Data |
===============

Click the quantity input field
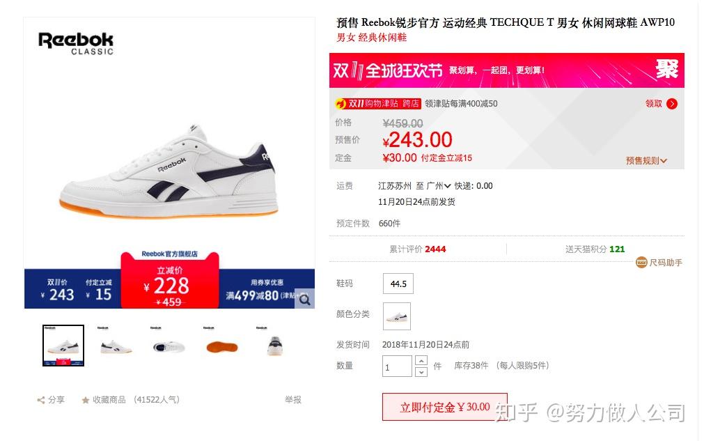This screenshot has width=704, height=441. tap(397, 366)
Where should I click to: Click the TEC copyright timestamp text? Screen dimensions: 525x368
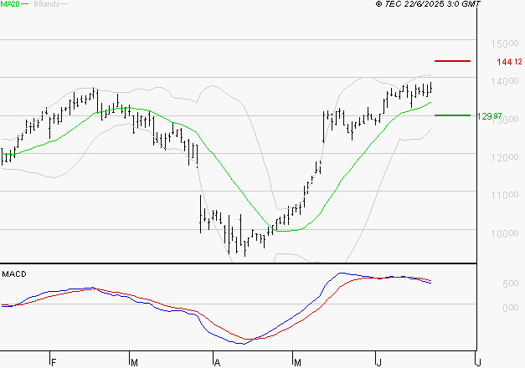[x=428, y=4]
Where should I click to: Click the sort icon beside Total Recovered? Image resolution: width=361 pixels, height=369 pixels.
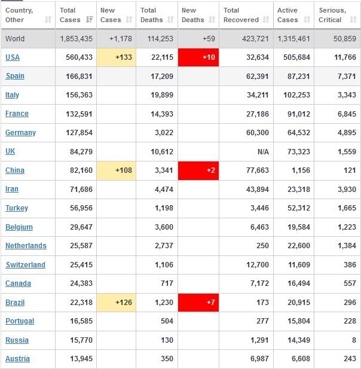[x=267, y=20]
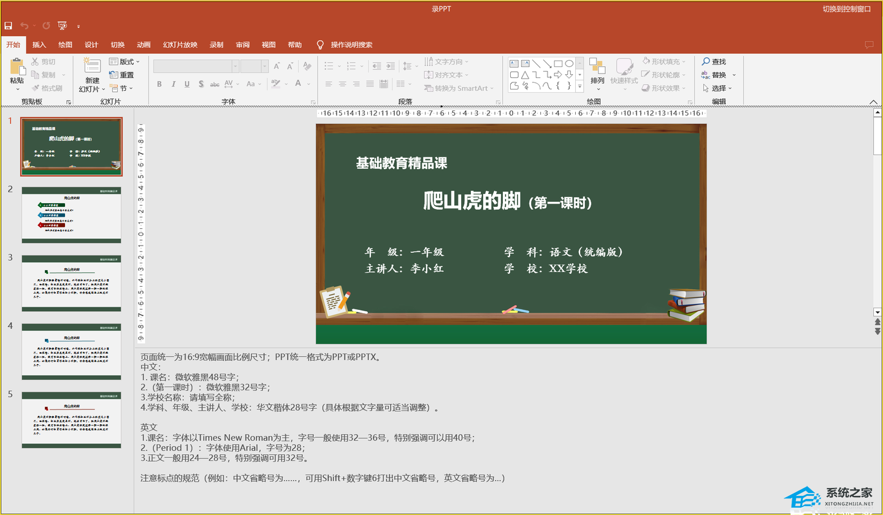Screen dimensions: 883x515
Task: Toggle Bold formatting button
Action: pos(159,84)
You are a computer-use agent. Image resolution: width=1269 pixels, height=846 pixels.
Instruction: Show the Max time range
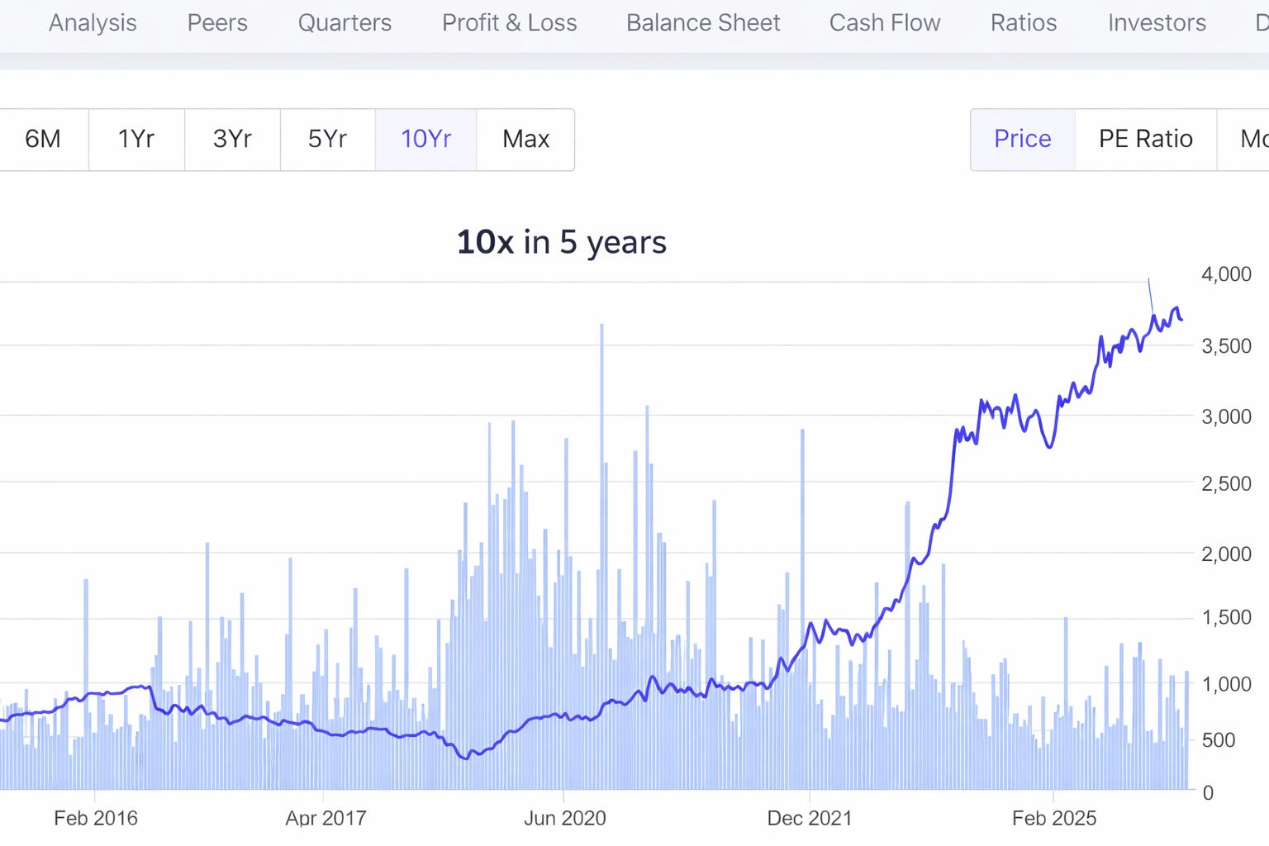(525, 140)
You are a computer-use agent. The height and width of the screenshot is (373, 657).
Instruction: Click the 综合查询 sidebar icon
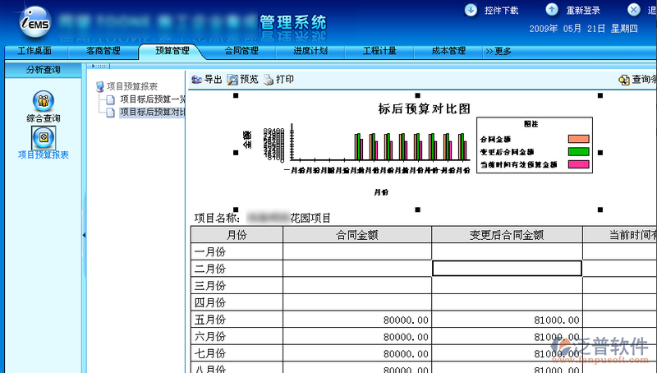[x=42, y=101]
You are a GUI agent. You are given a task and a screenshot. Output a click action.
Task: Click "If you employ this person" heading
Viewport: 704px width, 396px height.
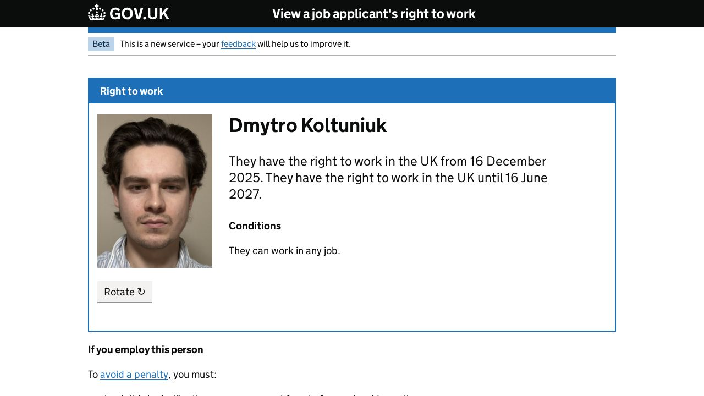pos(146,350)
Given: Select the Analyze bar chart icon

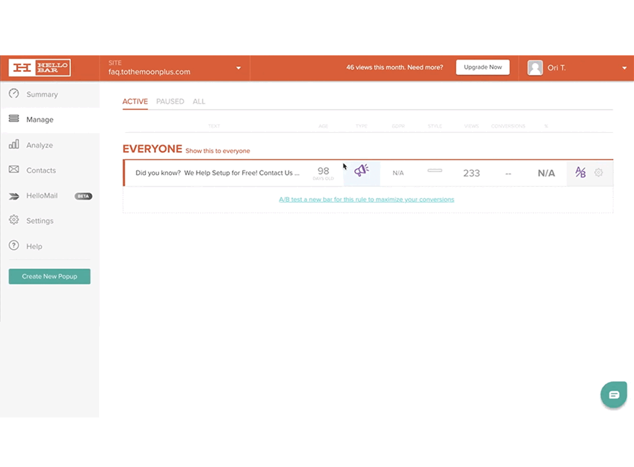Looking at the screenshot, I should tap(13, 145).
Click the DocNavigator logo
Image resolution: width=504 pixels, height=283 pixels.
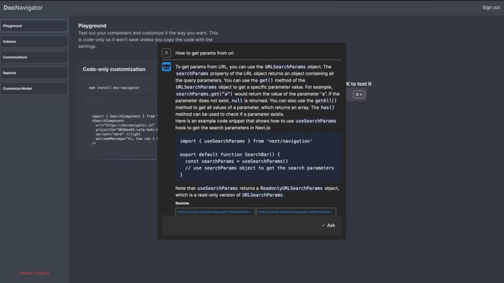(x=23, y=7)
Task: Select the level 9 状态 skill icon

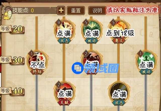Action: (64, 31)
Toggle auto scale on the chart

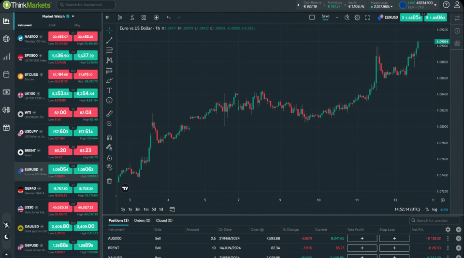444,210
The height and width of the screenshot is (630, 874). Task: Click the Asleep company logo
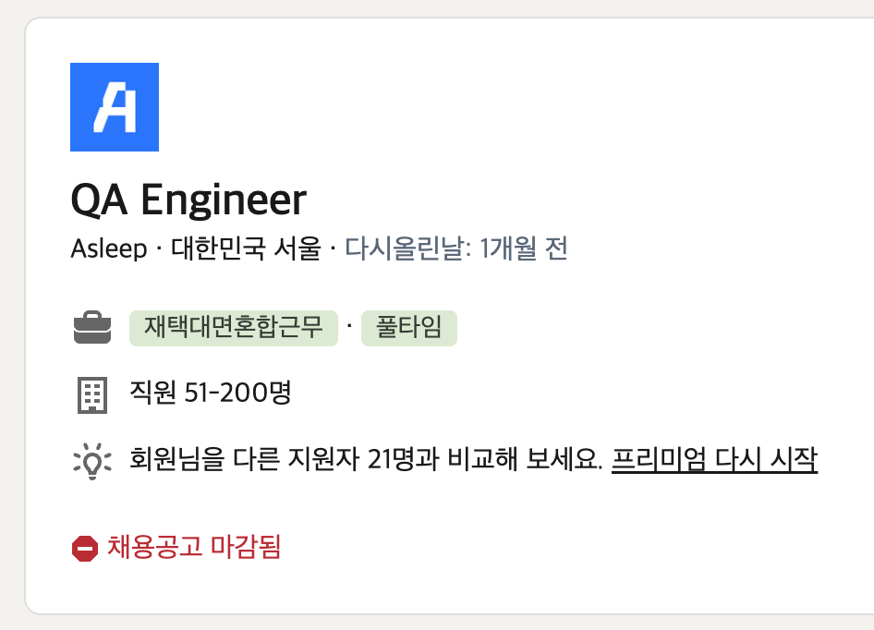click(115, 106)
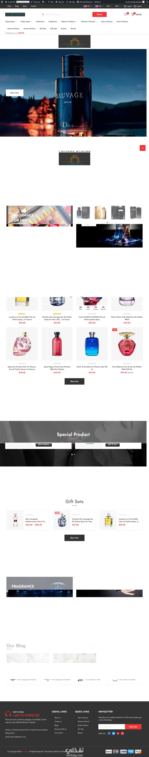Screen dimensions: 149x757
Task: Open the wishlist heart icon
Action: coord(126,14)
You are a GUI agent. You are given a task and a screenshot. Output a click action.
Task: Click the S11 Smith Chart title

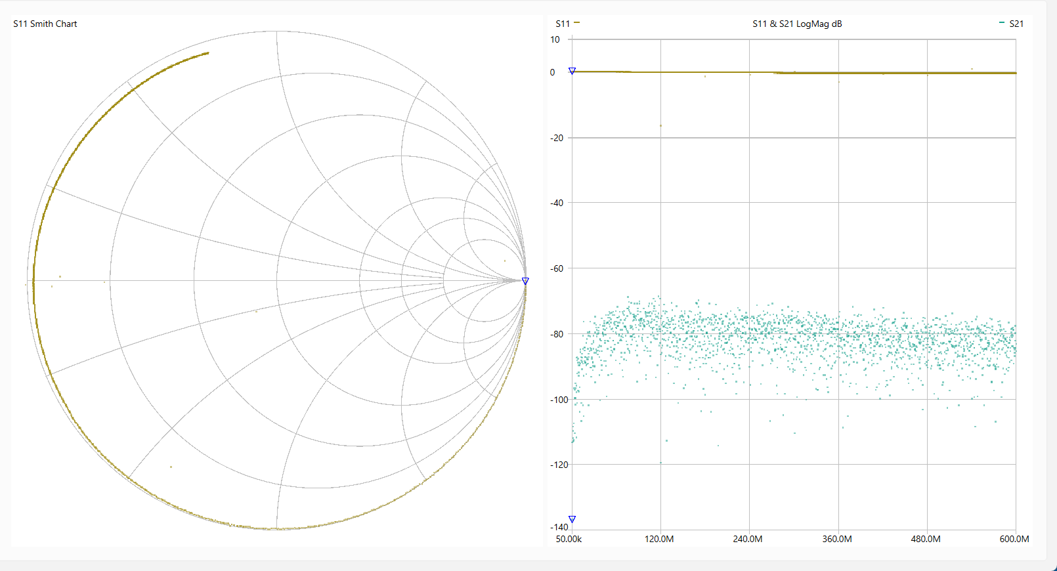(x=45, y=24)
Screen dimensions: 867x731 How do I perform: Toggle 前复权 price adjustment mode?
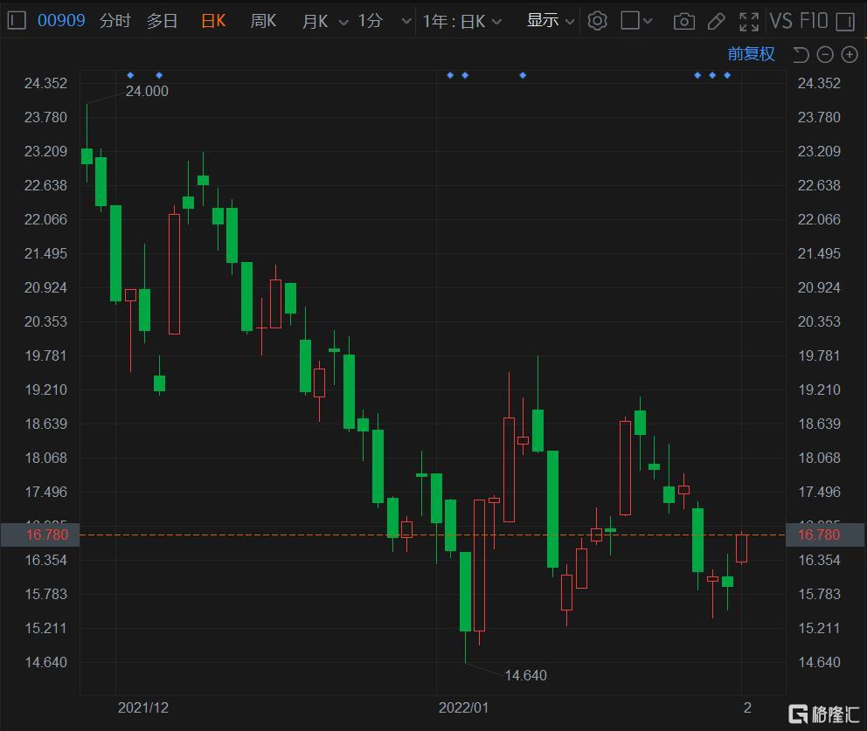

===============

Extract each line holding the word "computer" from the records.

You are a computer-use agent. Image resolution: width=1269 pixels, height=846 pixels.
You are a computer-use agent. The height and width of the screenshot is (373, 657).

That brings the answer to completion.